Biofumigant seed crops for pest and disease control
Green manure crops can be used not only to add nutrition and control weeds in your garden, but also to interrupt pest and disease cycles, much the same way as crop rotation does. This practice is known as biofumigation.
Growing a biofumigant crop can be used to manage issues such as root knot nematodes and root rot fungal pathogens, which consequently reduces the need to use toxic chemicals for soil fumigation. Plants which are particularly effective at doing this are: Brassica napus & Brassica campestris; mustard; and French marigold (Tagetes patula). In order for these crops to be successful biofumigant crops, they need to be dug into the soil where they release natural gases as they break down.
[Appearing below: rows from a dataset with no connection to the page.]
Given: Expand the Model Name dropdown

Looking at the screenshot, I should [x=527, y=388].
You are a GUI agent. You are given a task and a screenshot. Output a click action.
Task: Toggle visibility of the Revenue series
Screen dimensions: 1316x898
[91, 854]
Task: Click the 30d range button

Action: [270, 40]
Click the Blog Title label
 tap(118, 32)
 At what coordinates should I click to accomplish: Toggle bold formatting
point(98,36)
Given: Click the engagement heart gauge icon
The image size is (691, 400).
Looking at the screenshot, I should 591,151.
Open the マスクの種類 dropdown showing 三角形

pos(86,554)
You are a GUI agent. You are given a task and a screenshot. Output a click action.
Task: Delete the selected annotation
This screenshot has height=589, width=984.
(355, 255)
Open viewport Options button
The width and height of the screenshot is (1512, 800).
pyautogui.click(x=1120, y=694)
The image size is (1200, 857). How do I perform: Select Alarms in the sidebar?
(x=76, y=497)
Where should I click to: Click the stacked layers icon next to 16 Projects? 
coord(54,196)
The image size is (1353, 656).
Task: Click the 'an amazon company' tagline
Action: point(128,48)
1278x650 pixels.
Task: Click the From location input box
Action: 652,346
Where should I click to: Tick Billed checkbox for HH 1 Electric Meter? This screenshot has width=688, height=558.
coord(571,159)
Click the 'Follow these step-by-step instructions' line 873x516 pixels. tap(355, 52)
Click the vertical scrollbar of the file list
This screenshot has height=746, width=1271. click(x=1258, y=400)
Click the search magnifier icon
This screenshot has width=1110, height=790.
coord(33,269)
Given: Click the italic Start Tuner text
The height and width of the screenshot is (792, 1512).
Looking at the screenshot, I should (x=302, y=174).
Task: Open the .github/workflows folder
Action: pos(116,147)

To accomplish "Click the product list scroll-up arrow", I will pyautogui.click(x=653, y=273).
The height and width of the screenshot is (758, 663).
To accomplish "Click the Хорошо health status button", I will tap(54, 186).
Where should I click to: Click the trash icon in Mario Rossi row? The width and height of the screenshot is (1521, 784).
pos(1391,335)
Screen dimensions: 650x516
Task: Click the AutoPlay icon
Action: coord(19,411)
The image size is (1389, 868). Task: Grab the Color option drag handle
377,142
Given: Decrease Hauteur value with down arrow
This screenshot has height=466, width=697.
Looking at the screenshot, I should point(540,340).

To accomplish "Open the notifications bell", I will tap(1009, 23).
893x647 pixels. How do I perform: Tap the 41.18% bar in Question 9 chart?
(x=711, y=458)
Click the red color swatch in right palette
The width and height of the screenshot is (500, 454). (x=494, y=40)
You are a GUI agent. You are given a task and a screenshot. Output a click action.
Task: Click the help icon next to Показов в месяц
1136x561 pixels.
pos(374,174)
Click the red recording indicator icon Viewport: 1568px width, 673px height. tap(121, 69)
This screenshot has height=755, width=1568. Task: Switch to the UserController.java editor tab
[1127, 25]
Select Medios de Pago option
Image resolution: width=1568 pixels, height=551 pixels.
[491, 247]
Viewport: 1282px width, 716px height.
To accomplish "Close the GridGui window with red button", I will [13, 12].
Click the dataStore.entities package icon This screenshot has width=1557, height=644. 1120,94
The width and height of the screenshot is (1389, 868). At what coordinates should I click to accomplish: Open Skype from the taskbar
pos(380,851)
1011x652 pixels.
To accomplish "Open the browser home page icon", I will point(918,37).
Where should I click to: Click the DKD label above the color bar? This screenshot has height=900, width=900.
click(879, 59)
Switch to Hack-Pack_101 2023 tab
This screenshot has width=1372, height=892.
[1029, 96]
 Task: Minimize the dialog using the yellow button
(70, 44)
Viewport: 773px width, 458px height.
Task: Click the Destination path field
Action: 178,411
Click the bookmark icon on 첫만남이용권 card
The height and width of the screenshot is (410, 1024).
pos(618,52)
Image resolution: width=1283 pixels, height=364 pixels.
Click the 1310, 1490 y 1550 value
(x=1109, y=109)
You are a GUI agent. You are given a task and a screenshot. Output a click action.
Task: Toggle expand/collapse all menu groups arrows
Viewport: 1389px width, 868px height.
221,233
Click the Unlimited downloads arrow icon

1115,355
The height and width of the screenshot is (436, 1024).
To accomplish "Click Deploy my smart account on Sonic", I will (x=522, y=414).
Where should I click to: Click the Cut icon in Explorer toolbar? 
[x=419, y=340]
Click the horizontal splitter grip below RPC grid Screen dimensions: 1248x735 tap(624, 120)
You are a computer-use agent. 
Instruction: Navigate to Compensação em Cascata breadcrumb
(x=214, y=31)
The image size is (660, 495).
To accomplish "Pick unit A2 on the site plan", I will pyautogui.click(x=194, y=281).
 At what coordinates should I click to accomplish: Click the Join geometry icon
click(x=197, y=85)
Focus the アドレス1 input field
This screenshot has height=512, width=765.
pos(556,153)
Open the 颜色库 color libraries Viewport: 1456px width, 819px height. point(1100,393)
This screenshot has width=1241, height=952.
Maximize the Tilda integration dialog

Brassica napus and Brassica campestris:
These species of brassica contain high levels of biofumigant compounds and have similar growing requirements to Canola. They also produce high levels of organic matter, perfect for the garden. Their strong taproots help to break up clay soils. Sow early autumn and early spring by evenly scattering seed across cultivated soil then lightly covering or raking in. Maintain reliable moisture, particularly until germination occurs.
The merits of marigolds have long been recognised, particularly in relation to their medicinal properties and as a food source to beneficial insects. It is now also known that French marigold, Tagetes patula, assist in the control of soil-borne diseases such as Verticillium Wilt and nematodes. This can be achieved by interplanting susceptible crops such as tomatoes with the species, as well as digging them in at the end of the growing season. Sow marigolds during spring and summer.